(Data items)
---------------
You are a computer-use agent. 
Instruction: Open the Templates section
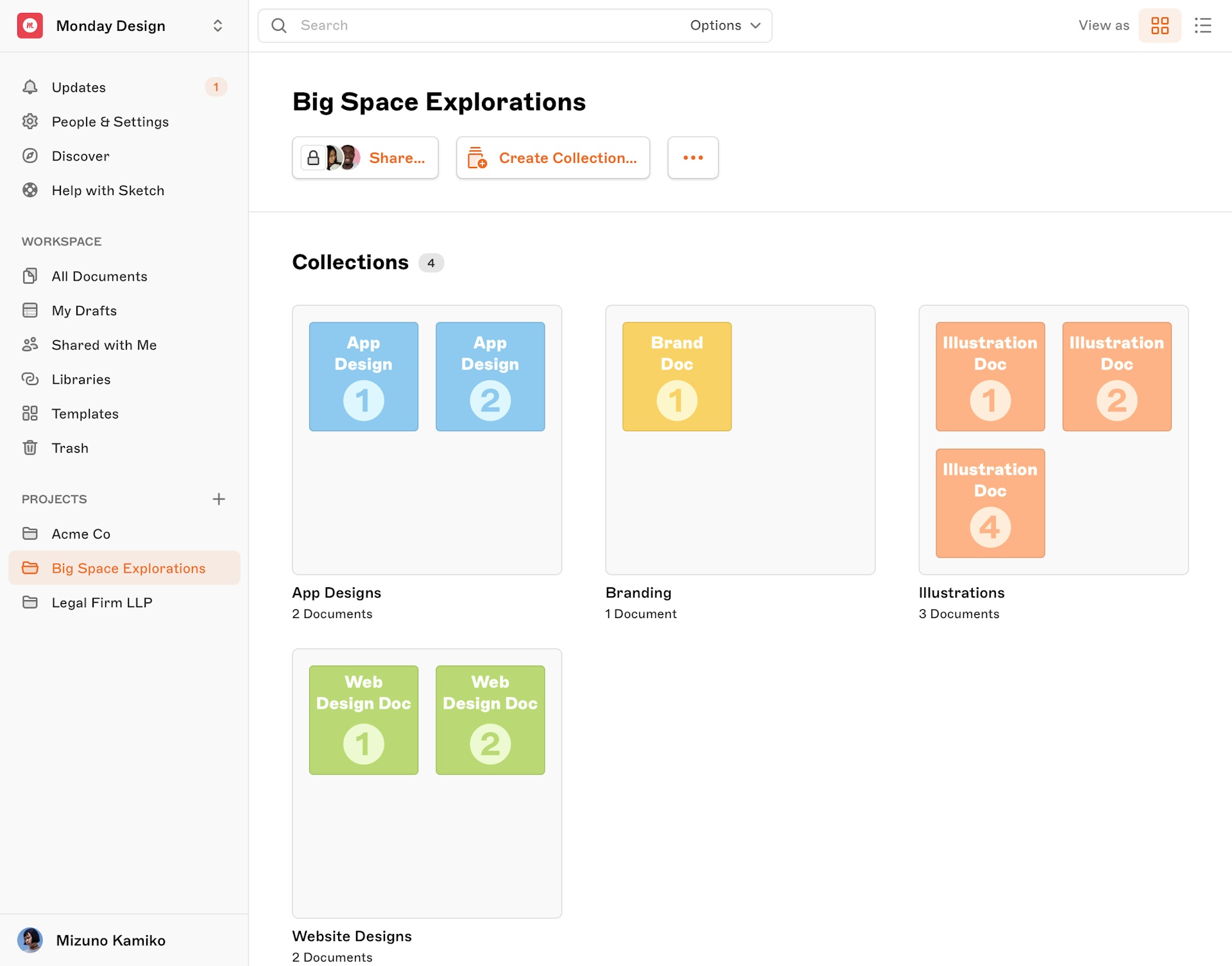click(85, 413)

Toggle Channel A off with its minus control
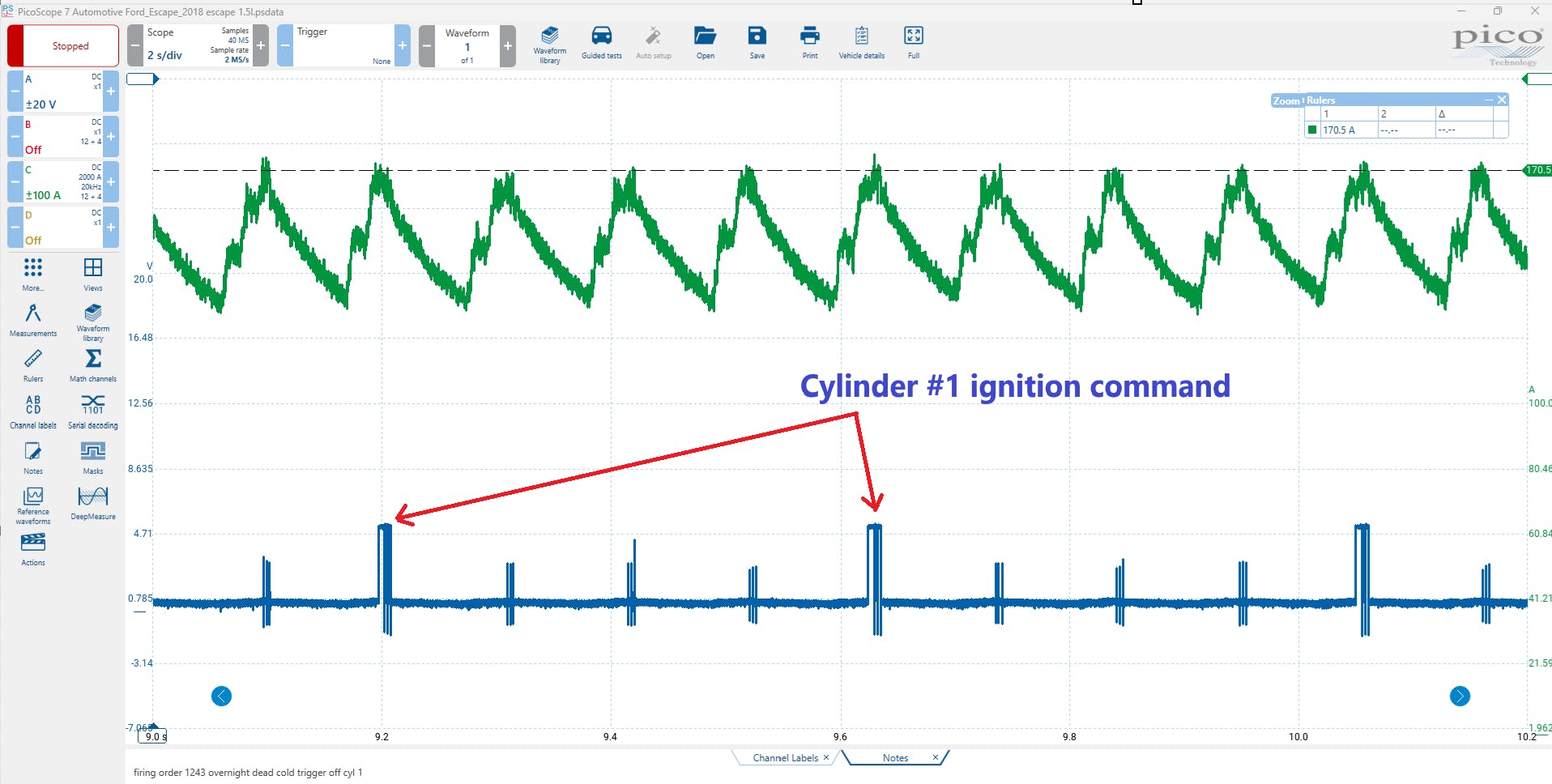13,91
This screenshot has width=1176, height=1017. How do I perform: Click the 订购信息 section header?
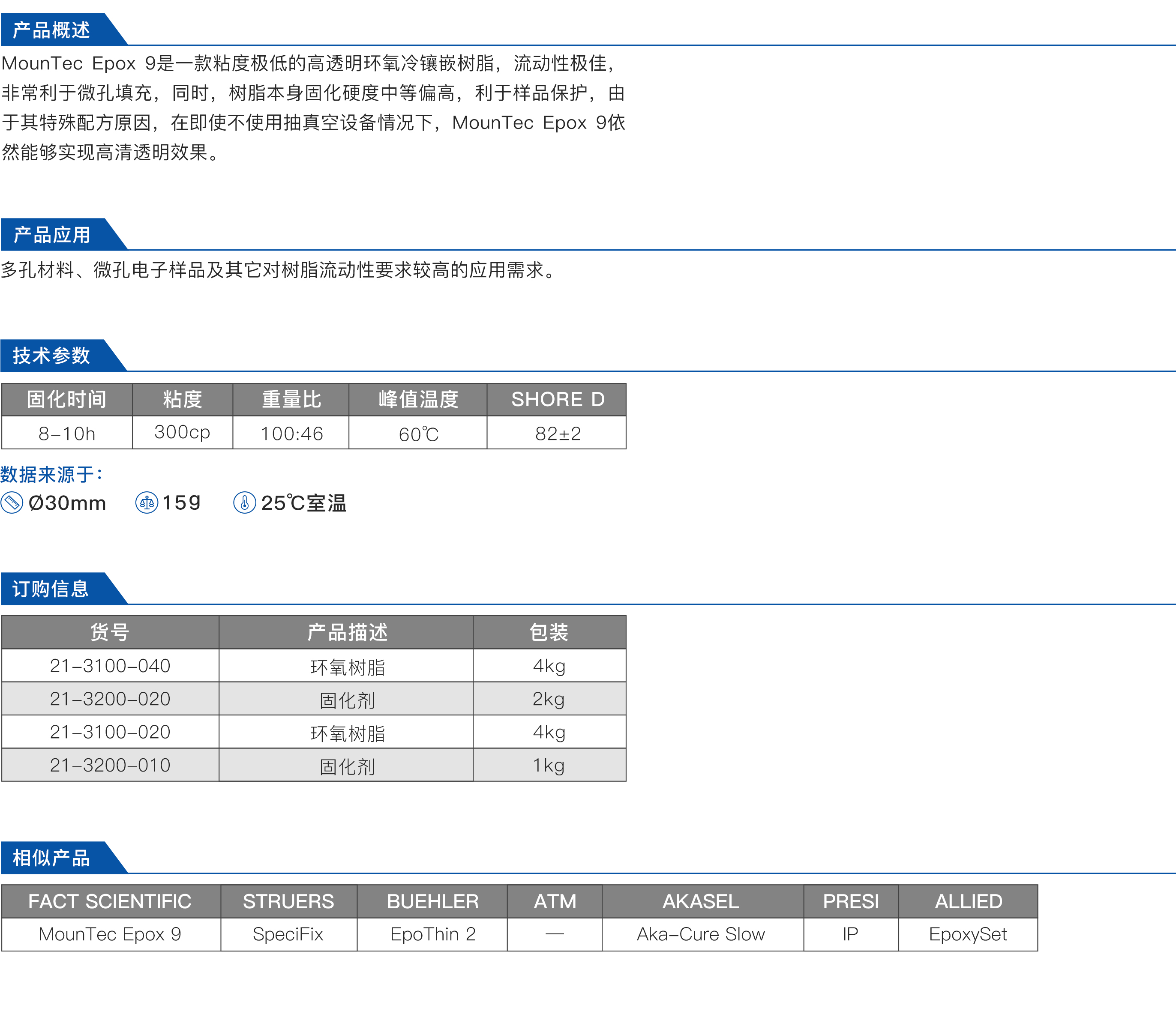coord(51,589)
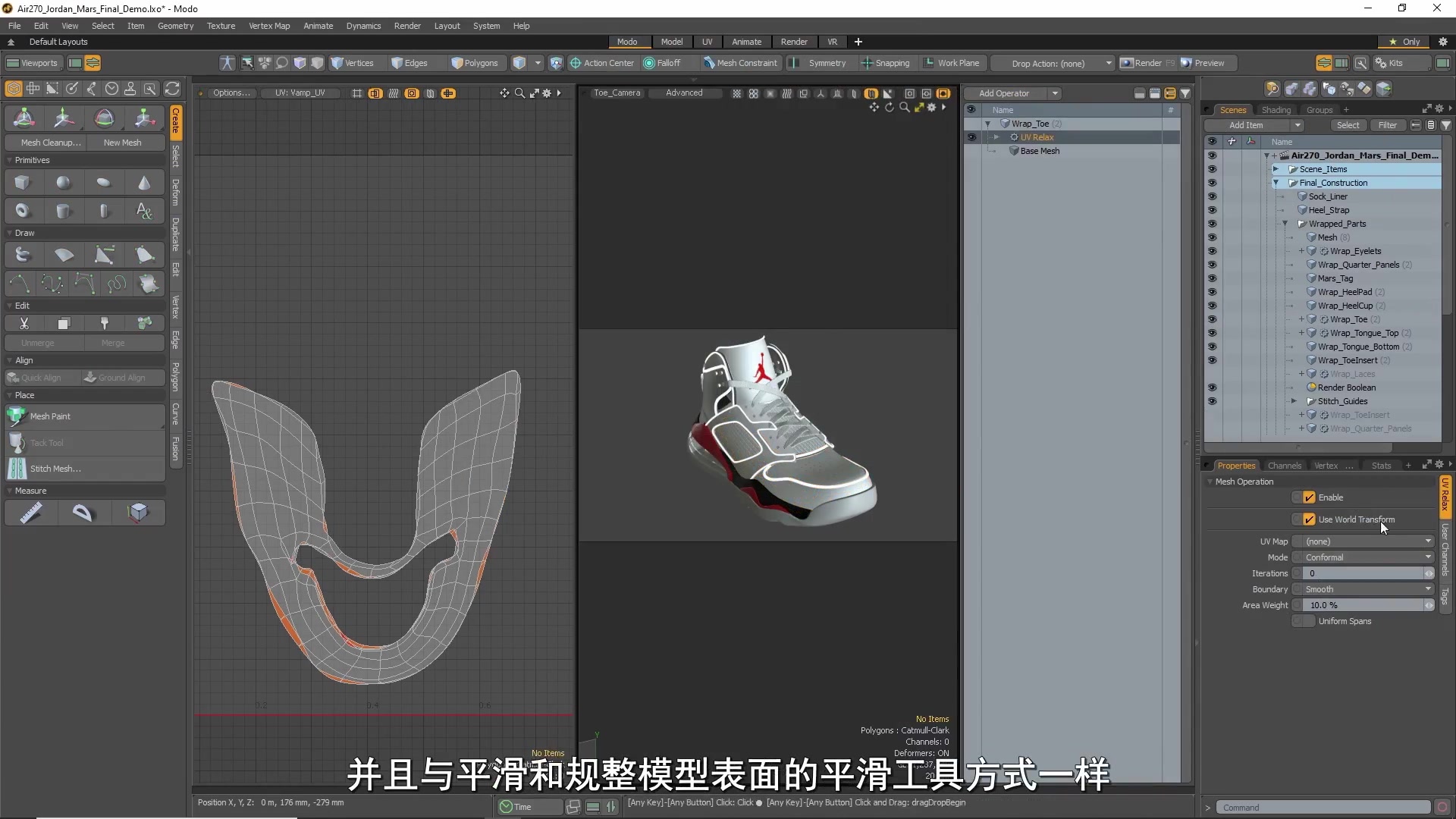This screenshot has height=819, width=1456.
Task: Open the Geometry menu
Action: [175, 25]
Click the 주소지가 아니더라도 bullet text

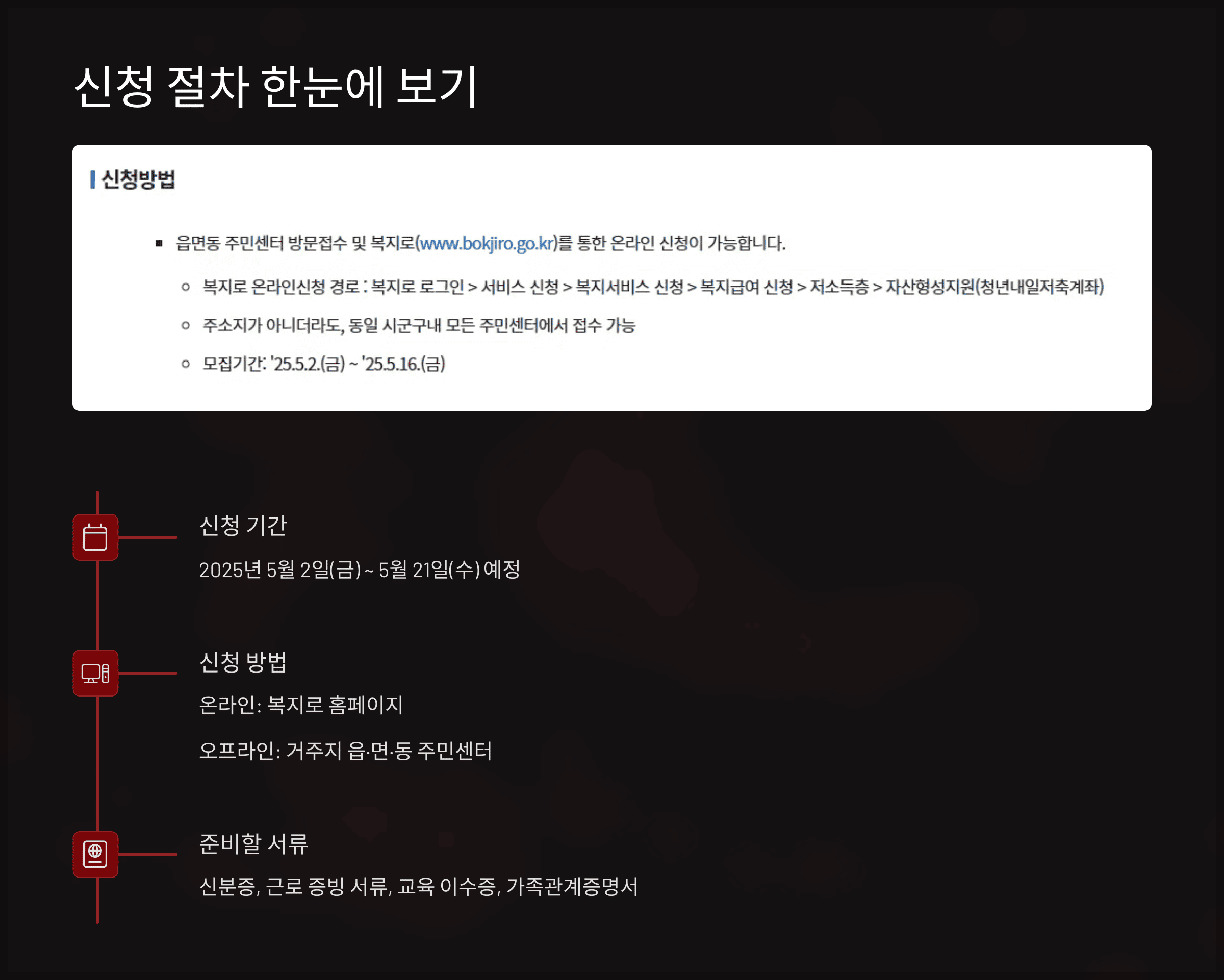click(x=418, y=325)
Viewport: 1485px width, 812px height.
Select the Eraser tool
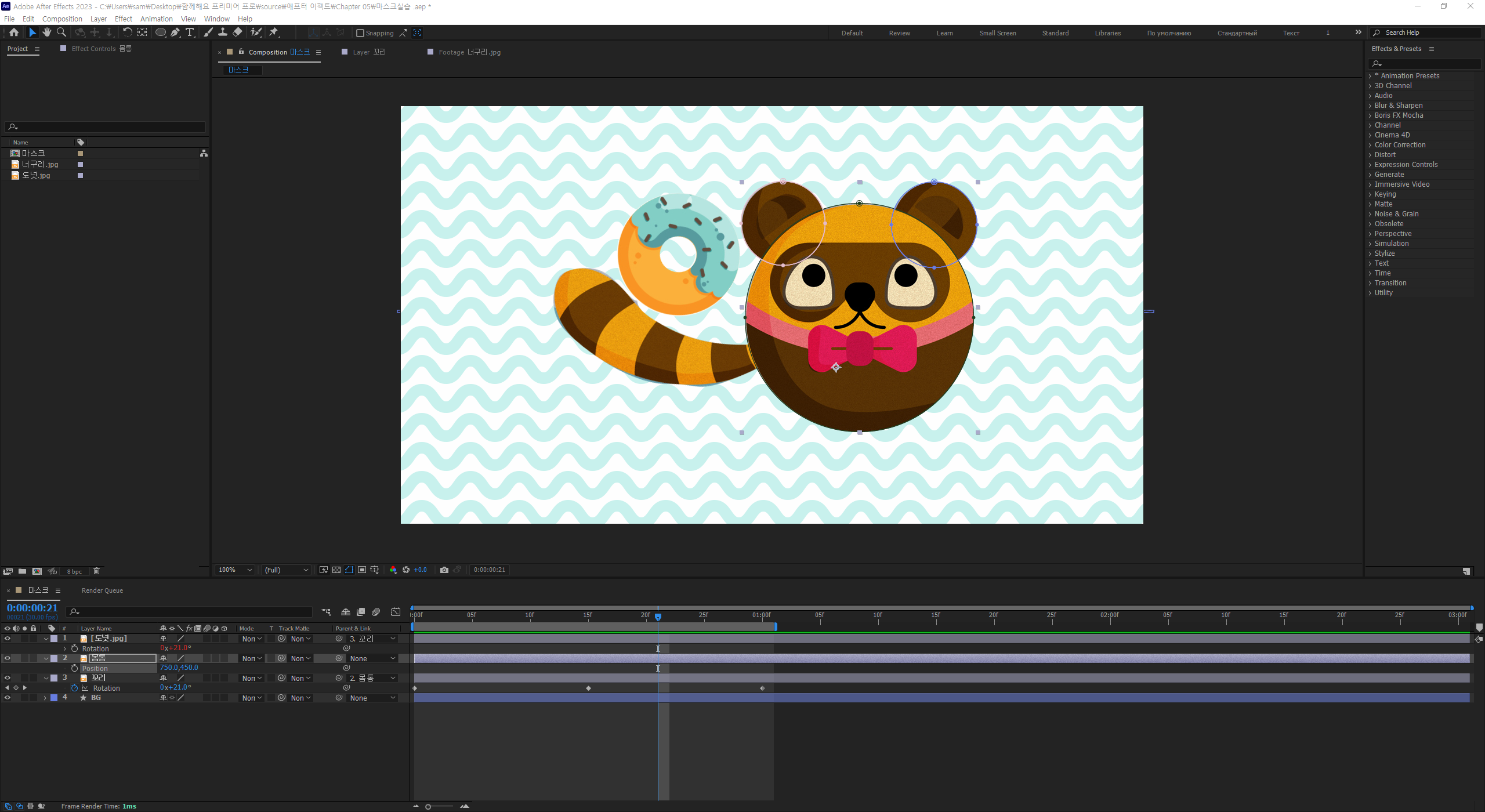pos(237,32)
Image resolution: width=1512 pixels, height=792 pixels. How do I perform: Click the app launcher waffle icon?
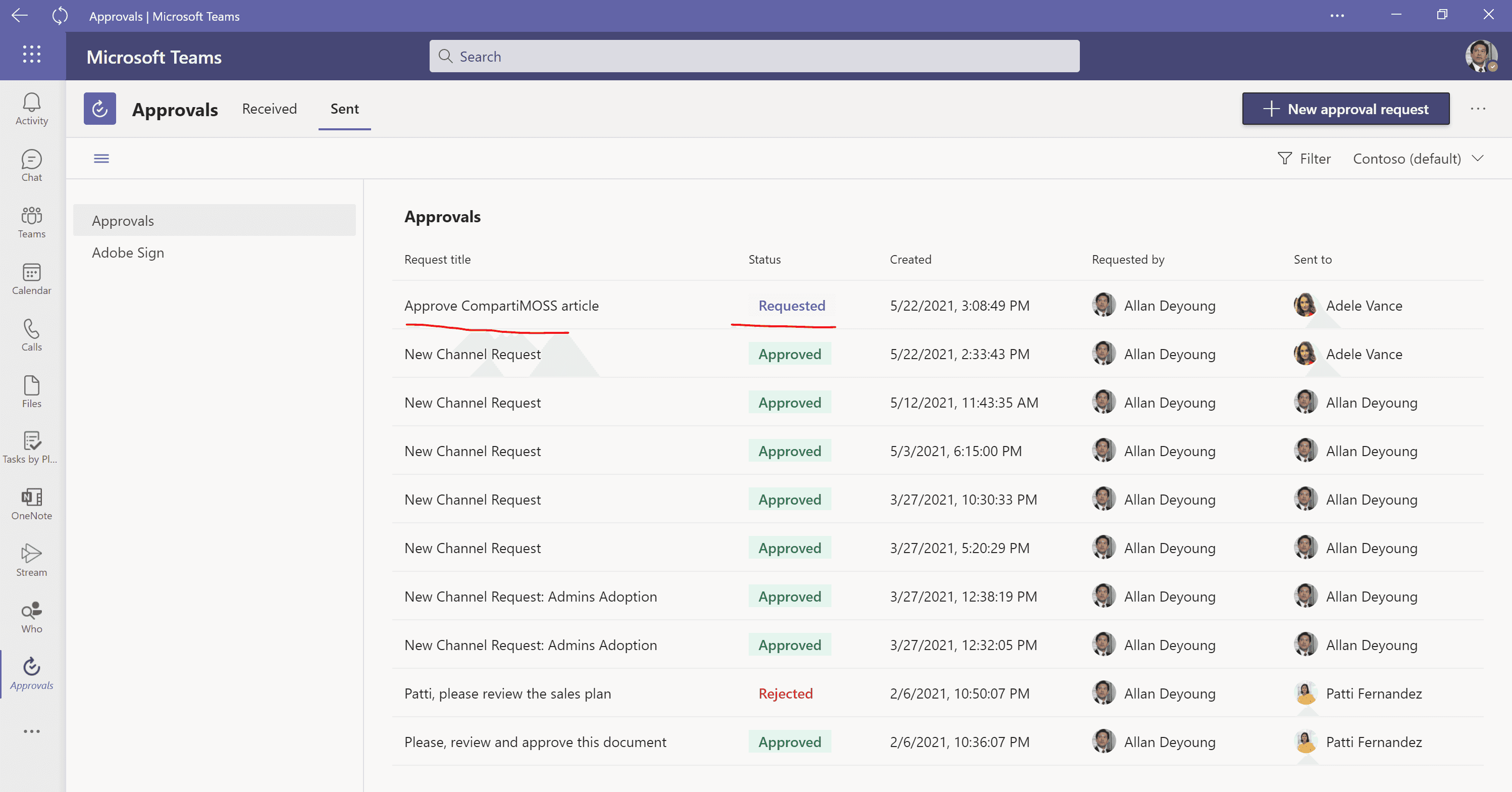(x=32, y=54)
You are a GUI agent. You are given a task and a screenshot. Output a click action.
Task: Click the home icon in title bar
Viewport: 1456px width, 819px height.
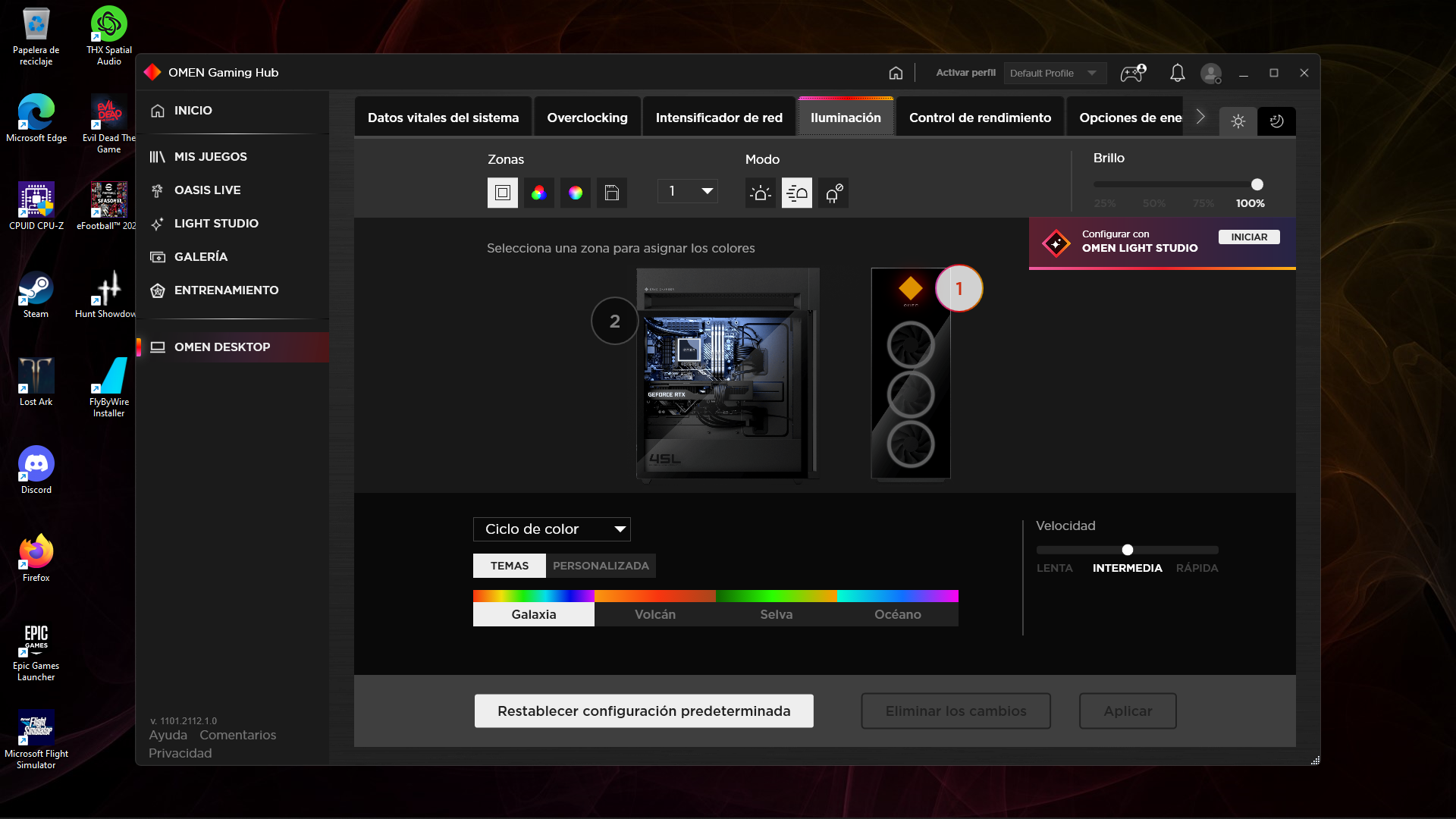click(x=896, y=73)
---------------
Your goal: Starting with the line that contains "You are a GUI", print every remaining line of the records above, exactly as it stands. Do not print the pictures.

Answer:
You are a GUI agent. You are given a task and a screenshot. Output a click action.
Task: Click the home icon in title bar
Viewport: 1456px width, 819px height.
click(x=896, y=73)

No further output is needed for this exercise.